Тем не менее я успел снять ботинки. Я всегда снимаю ботинки заранее, чтобы потом не отвлекаться... Чтобы не говорить: «Одну минуточку, я только ботинки сниму...» Да и шнурки от волнения не развязываются... Наверное, тысячу шнурков я разорвал в порыве страсти...
— Кроме того, я познакомилась с известным диссидентом Гурьевым. Ты, наверное, слышал, его упоминали западные радиостанции. Фрида нас познакомила. Мы были у него в гостях на Пушкинской. Советовались насчет отъезда. В доме полно икон...
— Значит, еврей.
— Вроде бы да. Но фамилия русская — Гурьев.
— Это-то и подозрительно. Гурьев... Гуревич...
— Что ты имеешь против евреев?
— Ничего. Тем более что этот — русский. Я его знаю с шестьдесят пятого года.
— Значит, ты опять меня разыгрываешь?
— Все потому, что я — шутник.
— Гурьев такой умный. Сказал, что Россия переживает эпоху христианского возрождения. Что это — необратимый процесс. Что среди городского населения — шестьдесят процентов верующих. А в деревне — семьдесят пять.
— Например, Михал Иваныч.
— Я Михал Иваныча не знаю. Он производит хорошее впечатление.

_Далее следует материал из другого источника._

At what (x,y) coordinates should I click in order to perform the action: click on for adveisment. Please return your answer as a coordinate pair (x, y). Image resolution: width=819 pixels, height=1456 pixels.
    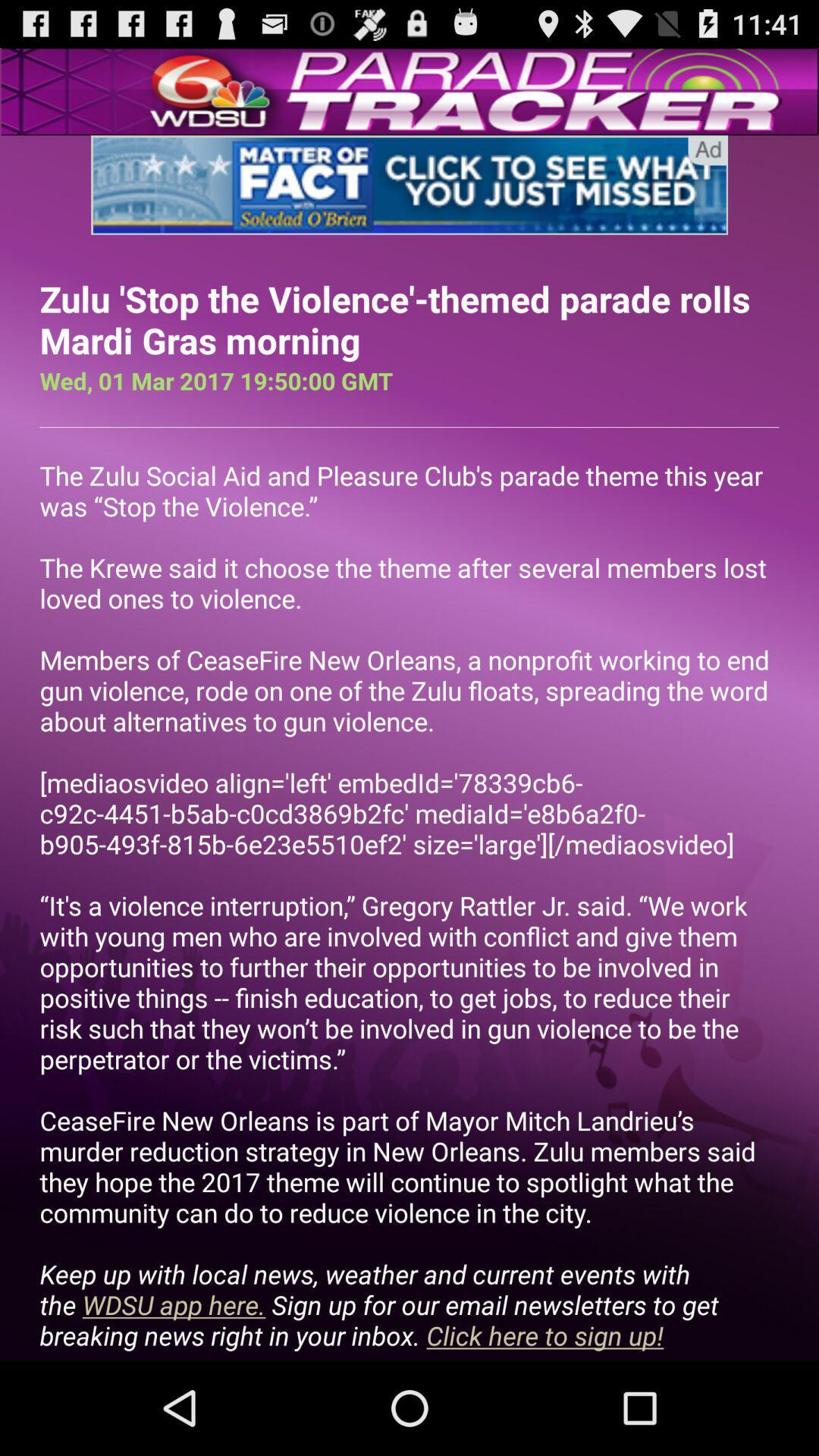
    Looking at the image, I should click on (410, 184).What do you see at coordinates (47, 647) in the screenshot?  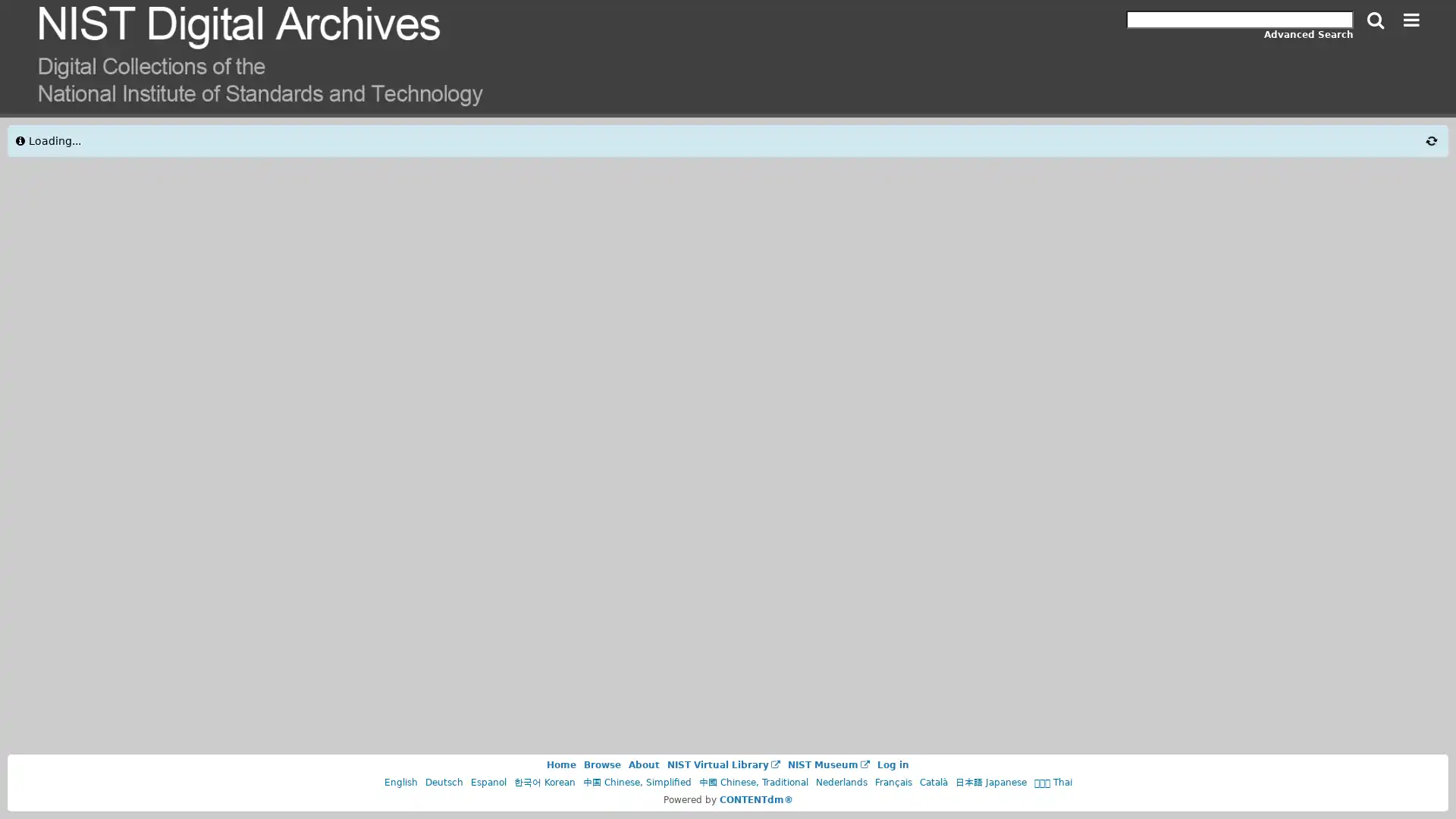 I see `close Subject Facet details` at bounding box center [47, 647].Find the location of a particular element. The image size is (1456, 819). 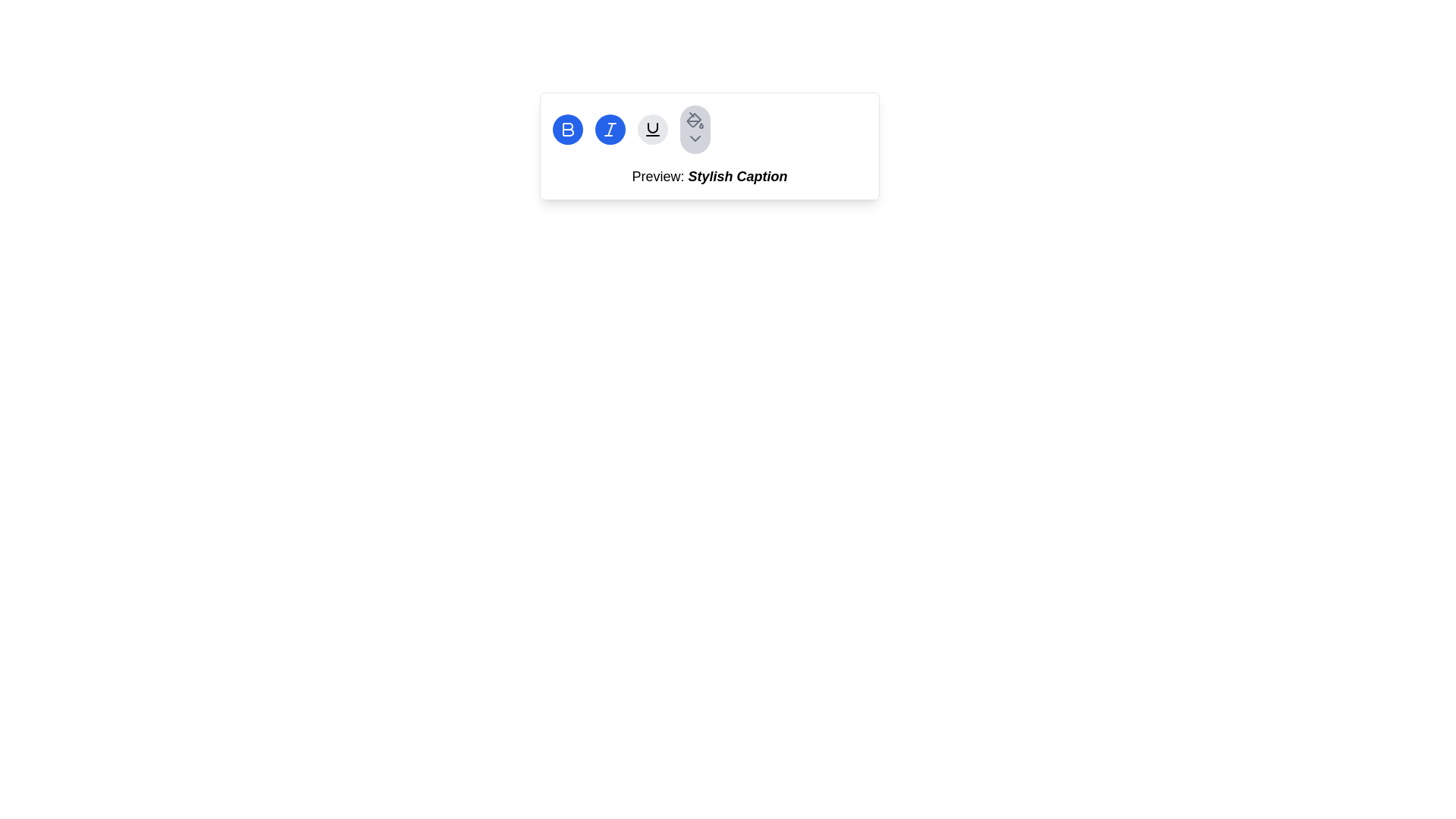

the vertical red line within the italicized 'I' icon is located at coordinates (610, 128).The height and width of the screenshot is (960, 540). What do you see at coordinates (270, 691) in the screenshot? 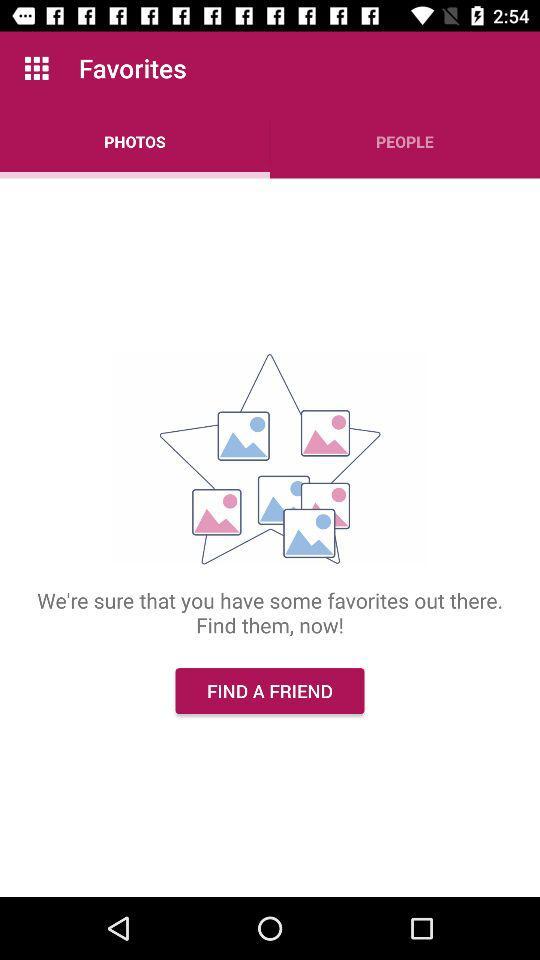
I see `icon below we re sure` at bounding box center [270, 691]. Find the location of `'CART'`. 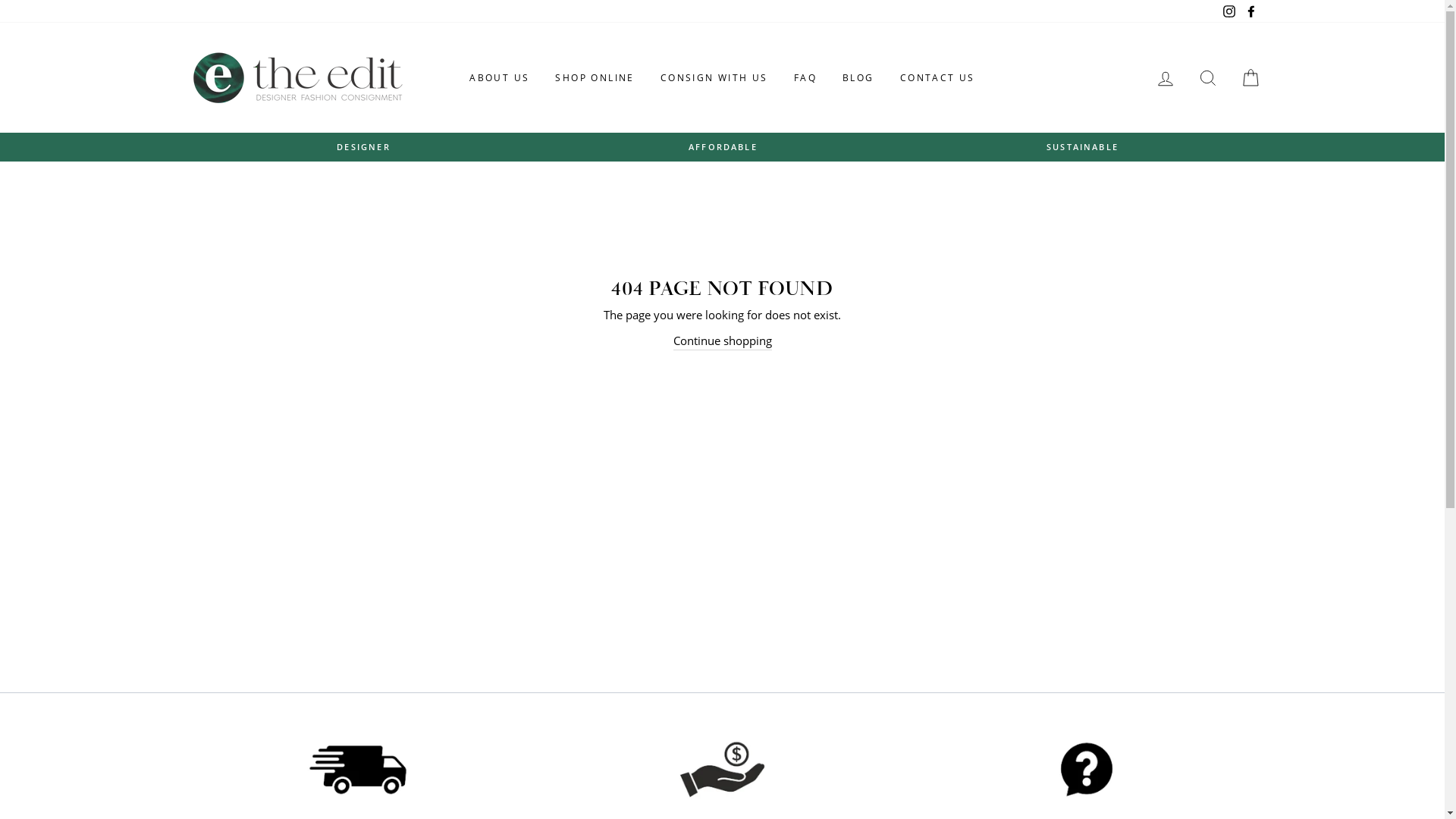

'CART' is located at coordinates (1249, 77).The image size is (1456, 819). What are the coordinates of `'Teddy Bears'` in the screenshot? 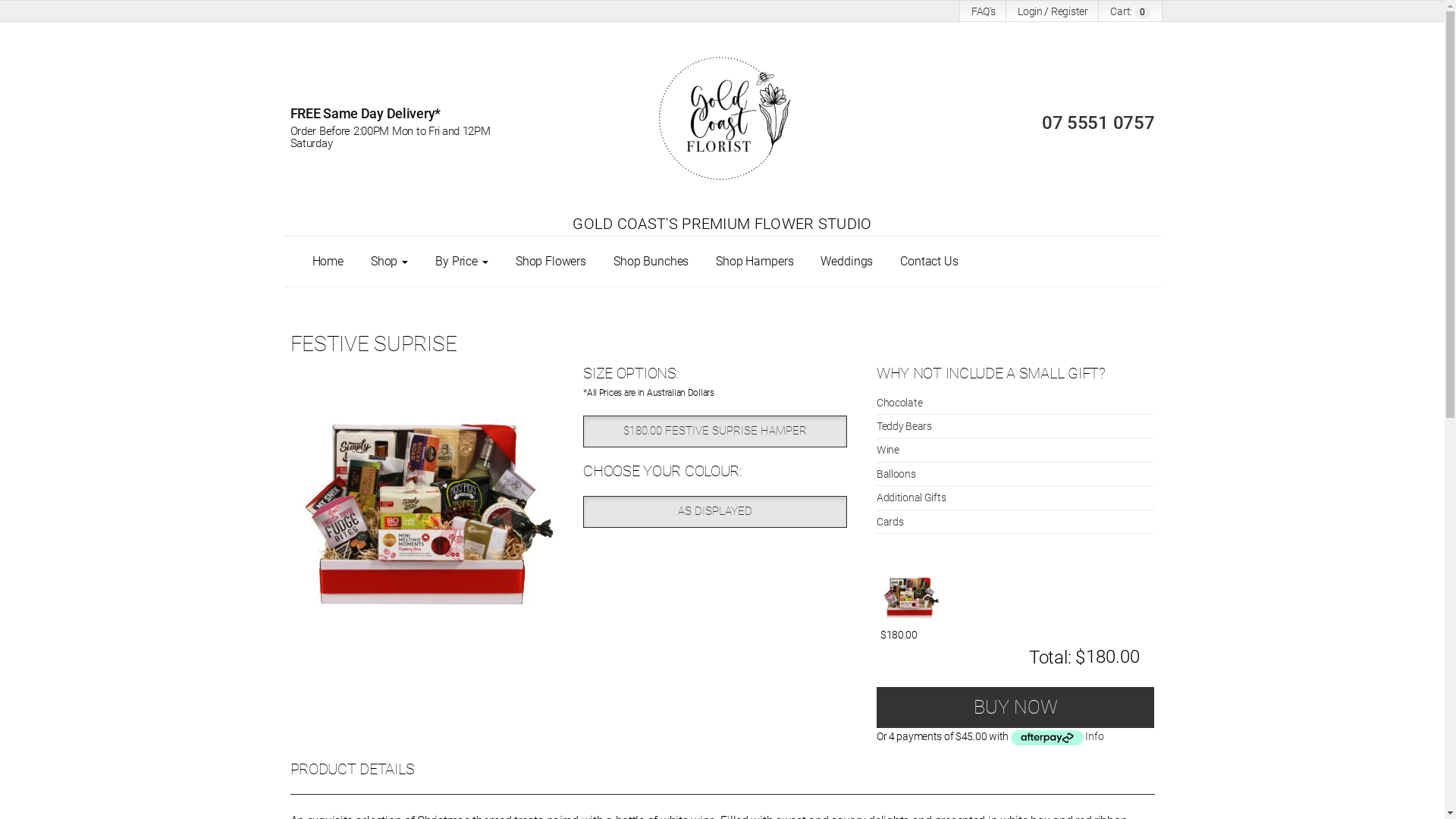 It's located at (877, 426).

— Неплохое. Только святости в нем маловато...
— Гурьев угощал нас растворимым кофе. Сказал: «Вы очень много кладете... Не жалко, просто вкус меняется...» А когда мы собрались идти, говорит: «Я вас провожу до автобуса. У нас тут пошаливают. Сплошное хулиганье...» А Фрида ему говорит: «Ничего страшного. Всего сорок процентов...» Гурьев обиделся и раздумал нас провожать... Что ты делаешь?! Хоть свет потуши!
— Зачем?
— Так принято.
— Окно можно завесить пиджаком. А лампу я кепкой накрою. Получится ночник.
— Тут негигиенично.
— Как будто ты из Андалузии приехала!
— Не смотри.
— Много я хорошего вижу?
— У меня колготки рваные.
— С глаз их долой!..
— Ну вот, — обиделась Таня, — я же приехала для серьезного разговора.
— Да забудь ты, — говорю, — об этом хоть на полчаса...
В сенях раздались шаги. Вернулся Миша. Бормоча, улегся на кровать.
Я боялся, что он начнет материться. Мои опасения подтвердились.
— Может, радио включить? — сказала Таня.
— Радио нет. Есть электрическое точило...
Миша долго не затихал. В его матерщине звучала философская нота. Например, я расслышал:
«Эх, плывут муды да на глыбкой воды...»
Наконец все стихло. Мы снова были вместе. Таня вдруг расшумелась. Я говорю:
— Ты ужасно кричишь. Как бы Мишу не разбудить.
— Что же я могу поделать?
— Думай о чем-нибудь постороннем. Я всегда думаю о разных неприятностях. О долгах, о болезнях, о том, что меня не печатают.
— А я думаю о тебе. Ты — моя самая большая неприятность.
— Хочешь деревенского сала?
— Нет. Знаешь, чего я хочу?
— Догадываюсь...
Таня снова плакала. Говорила такое, что я все думал — не разбудить бы хозяина. То-то он удивится...
А потом запахло гарью. Моя импортная кепка густо дымилась. Я выключил лампу, но было уже светло. Клеенка на столе блестела.
— В девять тридцать, — сказала моя жена, — идет первый автобус. А следующий — в четыре. Я должна еще Машу забрать...
— Я тебя бесплатно отправлю. В десять уезжает трехдневка «Северная Пальмира».